- [Fragmento para leer]:
________________________

“La oposición ciudadana ha servido de rienda para el caballo indócil, de tranquera para el ganado agitado o de bozal para el perro rabioso.”
El Derecho estricto salvaguarda la libertad fáctica de un ciudadano frente a la libertad de otro. Seguir las reglas garantiza el respeto de esta libertad y otorga mecanismos de defensa contra el abuso del poder, ya sea físico o de otra índole; a esta defensa se la llama justicia. Pero si justicia es cumplir las reglas, entonces ¿Qué ocurre en caso de que se utilicen esas reglas para atentar deliberadamente contra la libertad de otros?
Parece existir dos opciones. La primera es asumir la justicia legal, aun cuando atenta contra nuestro sentido personal de lo que es justo; como debe haberle ocurrido a más de un vecino alemán cuando denunció a sus vecinos judíos durante el gobierno de Hitler en Alemania. Por otro lado, la desobediencia legal implica asumir que nosotros, justo nosotros, tenemos el criterio para decidir cómo debe ser dictada una ley justa. Es decir, atentamos contra la institucionalidad de la justicia al permitir que cada quien evalúe desde su particularidad si una ley es justa o no. En este punto quiero defender que el rechazo ciudadano contra ciertas interpretaciones de la ley no son producto de una voluntad particular.

________________________

- [Datos del ejercicio]:
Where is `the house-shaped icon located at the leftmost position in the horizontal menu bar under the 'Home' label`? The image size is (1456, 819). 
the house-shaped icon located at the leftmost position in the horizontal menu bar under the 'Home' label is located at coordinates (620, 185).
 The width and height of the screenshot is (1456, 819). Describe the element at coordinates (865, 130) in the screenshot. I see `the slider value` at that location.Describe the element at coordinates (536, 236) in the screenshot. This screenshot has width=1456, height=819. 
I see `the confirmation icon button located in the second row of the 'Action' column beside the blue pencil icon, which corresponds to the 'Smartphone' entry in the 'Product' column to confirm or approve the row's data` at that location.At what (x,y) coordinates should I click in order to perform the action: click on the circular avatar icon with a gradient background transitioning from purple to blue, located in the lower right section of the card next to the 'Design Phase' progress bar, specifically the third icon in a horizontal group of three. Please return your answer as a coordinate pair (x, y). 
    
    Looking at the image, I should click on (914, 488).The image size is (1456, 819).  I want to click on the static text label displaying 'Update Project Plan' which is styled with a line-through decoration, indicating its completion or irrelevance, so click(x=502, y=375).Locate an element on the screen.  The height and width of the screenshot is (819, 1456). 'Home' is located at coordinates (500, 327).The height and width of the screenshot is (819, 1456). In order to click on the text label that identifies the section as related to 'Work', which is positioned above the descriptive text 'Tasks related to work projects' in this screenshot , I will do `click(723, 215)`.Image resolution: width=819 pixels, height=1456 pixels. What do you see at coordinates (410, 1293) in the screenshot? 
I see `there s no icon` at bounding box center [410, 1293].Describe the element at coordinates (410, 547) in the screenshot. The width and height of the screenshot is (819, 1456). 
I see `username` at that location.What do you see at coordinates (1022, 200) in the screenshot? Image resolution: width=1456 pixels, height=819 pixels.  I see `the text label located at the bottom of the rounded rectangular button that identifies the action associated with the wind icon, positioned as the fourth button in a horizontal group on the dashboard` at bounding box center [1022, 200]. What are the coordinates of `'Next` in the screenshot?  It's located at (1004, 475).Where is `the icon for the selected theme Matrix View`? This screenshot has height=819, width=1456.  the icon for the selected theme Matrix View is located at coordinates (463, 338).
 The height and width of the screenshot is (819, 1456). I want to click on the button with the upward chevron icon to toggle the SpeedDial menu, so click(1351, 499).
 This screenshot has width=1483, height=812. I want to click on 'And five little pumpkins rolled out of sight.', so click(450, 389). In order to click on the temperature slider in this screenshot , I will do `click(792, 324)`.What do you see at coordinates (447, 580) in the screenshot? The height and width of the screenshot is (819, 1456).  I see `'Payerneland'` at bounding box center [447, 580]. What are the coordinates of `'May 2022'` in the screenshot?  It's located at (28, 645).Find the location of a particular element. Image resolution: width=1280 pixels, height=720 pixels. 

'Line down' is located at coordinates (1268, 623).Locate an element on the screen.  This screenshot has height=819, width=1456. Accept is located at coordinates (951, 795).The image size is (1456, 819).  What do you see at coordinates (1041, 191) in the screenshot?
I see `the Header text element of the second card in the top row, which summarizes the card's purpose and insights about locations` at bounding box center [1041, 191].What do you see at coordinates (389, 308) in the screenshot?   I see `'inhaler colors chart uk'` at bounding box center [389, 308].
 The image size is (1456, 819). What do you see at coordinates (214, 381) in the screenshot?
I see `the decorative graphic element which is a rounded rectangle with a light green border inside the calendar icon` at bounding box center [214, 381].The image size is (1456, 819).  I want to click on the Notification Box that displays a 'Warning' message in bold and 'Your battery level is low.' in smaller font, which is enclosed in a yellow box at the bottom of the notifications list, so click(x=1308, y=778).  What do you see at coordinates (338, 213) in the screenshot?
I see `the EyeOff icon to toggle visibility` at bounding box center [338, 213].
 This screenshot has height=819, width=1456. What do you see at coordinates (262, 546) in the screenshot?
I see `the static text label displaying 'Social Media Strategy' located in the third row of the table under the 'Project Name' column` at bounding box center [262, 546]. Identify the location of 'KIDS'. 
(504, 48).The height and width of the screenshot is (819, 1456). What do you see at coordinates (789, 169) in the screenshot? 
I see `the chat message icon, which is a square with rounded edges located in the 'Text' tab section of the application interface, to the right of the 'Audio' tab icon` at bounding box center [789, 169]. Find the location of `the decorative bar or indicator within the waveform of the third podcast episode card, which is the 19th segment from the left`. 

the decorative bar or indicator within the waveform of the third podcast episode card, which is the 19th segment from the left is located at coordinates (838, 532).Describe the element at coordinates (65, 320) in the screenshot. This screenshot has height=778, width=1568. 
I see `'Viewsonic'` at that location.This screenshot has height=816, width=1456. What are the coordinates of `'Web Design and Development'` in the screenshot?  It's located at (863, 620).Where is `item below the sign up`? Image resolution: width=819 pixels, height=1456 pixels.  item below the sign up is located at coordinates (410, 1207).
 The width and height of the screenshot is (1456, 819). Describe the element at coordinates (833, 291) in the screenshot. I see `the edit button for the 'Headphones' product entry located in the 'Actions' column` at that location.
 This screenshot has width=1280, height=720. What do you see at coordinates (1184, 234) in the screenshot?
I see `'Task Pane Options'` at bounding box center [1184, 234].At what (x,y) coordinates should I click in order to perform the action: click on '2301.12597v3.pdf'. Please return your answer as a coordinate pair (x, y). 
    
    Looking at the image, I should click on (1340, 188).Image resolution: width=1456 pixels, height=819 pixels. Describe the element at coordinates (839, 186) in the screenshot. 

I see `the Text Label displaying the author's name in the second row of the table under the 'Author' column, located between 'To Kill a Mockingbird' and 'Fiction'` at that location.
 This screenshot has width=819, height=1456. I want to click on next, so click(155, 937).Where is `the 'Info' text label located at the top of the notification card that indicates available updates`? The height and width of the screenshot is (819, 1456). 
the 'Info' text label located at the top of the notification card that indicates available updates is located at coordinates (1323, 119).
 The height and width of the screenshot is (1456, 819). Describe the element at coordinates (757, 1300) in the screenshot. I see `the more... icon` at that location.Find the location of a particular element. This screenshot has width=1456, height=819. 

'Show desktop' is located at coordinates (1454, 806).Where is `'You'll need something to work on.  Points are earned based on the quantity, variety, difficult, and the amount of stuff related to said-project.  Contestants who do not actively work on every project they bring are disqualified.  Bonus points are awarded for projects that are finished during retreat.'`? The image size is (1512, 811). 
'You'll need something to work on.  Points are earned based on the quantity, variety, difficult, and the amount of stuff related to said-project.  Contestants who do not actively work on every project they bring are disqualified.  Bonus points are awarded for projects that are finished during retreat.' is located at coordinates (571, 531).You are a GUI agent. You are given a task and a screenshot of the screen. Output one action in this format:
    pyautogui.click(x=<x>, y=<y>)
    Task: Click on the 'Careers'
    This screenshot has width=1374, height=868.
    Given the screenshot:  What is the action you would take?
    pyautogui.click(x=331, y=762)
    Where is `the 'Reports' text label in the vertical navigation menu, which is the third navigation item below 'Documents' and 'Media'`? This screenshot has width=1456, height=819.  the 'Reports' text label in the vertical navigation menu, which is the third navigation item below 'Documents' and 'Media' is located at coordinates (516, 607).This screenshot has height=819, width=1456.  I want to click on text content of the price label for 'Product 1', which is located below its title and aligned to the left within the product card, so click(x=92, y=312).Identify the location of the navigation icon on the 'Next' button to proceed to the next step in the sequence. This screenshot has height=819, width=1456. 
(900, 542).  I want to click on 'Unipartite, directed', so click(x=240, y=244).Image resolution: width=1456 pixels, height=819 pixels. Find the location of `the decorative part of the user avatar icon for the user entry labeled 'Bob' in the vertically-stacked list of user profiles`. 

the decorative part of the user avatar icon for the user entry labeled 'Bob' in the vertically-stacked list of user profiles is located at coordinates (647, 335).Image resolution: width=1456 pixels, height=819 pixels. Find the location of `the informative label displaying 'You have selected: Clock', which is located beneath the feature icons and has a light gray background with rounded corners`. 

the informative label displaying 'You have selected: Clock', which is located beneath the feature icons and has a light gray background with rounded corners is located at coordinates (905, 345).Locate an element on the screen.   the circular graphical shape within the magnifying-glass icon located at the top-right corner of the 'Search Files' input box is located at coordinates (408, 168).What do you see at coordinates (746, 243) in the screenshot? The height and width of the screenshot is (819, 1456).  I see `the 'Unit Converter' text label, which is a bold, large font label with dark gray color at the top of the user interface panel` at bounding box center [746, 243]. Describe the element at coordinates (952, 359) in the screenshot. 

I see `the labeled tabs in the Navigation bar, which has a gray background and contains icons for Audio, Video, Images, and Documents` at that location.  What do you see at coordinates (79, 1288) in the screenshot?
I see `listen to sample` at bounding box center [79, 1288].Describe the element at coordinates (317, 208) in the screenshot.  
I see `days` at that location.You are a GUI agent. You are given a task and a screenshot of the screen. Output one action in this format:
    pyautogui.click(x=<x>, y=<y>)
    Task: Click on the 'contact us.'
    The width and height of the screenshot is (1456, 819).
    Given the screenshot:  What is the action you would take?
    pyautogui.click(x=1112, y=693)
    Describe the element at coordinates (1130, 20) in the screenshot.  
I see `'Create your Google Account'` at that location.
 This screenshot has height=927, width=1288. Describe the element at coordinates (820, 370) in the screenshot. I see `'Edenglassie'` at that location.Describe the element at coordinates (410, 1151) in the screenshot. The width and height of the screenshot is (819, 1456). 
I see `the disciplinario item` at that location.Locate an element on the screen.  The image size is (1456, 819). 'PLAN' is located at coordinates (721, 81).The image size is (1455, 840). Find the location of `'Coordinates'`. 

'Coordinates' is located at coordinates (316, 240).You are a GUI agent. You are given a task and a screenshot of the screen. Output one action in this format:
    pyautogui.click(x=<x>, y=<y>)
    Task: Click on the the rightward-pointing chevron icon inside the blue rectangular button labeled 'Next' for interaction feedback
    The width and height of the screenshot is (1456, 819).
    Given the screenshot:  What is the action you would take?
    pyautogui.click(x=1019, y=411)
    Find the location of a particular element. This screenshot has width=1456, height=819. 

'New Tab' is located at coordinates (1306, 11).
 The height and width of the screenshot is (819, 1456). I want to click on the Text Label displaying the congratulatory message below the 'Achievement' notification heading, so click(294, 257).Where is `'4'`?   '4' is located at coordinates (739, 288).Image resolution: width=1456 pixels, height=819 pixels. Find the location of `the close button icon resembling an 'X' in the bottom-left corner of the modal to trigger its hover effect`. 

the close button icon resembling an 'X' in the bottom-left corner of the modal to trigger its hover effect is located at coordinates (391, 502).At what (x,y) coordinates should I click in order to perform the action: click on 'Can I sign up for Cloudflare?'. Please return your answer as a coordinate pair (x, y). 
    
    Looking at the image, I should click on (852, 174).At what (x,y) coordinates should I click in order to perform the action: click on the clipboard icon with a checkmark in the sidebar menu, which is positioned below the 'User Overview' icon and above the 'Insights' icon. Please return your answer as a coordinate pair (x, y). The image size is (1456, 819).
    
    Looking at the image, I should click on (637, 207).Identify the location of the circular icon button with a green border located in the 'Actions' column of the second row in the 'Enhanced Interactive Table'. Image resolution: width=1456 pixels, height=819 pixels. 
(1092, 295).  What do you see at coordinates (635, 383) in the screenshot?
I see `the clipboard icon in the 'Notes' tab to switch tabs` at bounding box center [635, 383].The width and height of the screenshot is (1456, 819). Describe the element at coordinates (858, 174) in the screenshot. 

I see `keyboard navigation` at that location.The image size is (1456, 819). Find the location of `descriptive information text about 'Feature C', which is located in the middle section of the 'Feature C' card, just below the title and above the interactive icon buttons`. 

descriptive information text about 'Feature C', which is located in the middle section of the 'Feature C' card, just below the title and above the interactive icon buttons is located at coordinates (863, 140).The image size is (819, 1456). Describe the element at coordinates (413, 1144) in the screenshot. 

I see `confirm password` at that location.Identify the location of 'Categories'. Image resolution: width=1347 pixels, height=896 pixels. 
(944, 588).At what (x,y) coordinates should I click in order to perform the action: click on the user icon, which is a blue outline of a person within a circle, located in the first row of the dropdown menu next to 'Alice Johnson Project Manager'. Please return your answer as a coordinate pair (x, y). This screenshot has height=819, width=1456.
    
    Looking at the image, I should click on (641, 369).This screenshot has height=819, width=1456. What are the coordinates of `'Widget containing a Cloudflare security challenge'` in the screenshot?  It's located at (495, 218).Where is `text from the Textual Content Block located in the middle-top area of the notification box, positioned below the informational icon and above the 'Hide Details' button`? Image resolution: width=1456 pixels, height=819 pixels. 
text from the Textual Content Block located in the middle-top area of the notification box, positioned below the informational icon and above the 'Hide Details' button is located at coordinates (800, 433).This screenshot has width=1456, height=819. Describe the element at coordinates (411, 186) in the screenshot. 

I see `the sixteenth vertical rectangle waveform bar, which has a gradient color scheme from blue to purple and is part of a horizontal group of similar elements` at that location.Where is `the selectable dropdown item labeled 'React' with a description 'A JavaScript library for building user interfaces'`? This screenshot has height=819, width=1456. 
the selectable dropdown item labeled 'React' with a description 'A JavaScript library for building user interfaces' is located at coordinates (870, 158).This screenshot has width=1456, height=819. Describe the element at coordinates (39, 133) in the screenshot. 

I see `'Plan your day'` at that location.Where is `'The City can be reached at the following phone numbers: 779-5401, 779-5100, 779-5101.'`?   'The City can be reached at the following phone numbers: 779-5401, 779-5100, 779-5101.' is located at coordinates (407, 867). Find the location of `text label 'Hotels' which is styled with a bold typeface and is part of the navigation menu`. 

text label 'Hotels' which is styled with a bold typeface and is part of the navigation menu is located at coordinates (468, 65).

________________________

- [Objetivo del ejercicio]: Reescribe el fragmento sobre el Derecho y la justicia entre "El Derecho estricto" y "libertad de otros?", ambos incluidos, cambiando "ciudadano" por "individuo". El listado no hace falta para nada.

- [Resultado obtenido]:
El Derecho estricto salvaguarda la libertad fáctica de un individuo frente a la libertad de otro. Seguir las reglas garantiza el respeto de esta libertad y otorga mecanismos de defensa contra el abuso del poder, ya sea físico o de otra índole; a esta defensa se la llama justicia. Pero si justicia es cumplir las reglas, entonces ¿Qué ocurre en caso de que se utilicen esas reglas para atentar deliberadamente contra la libertad de otros?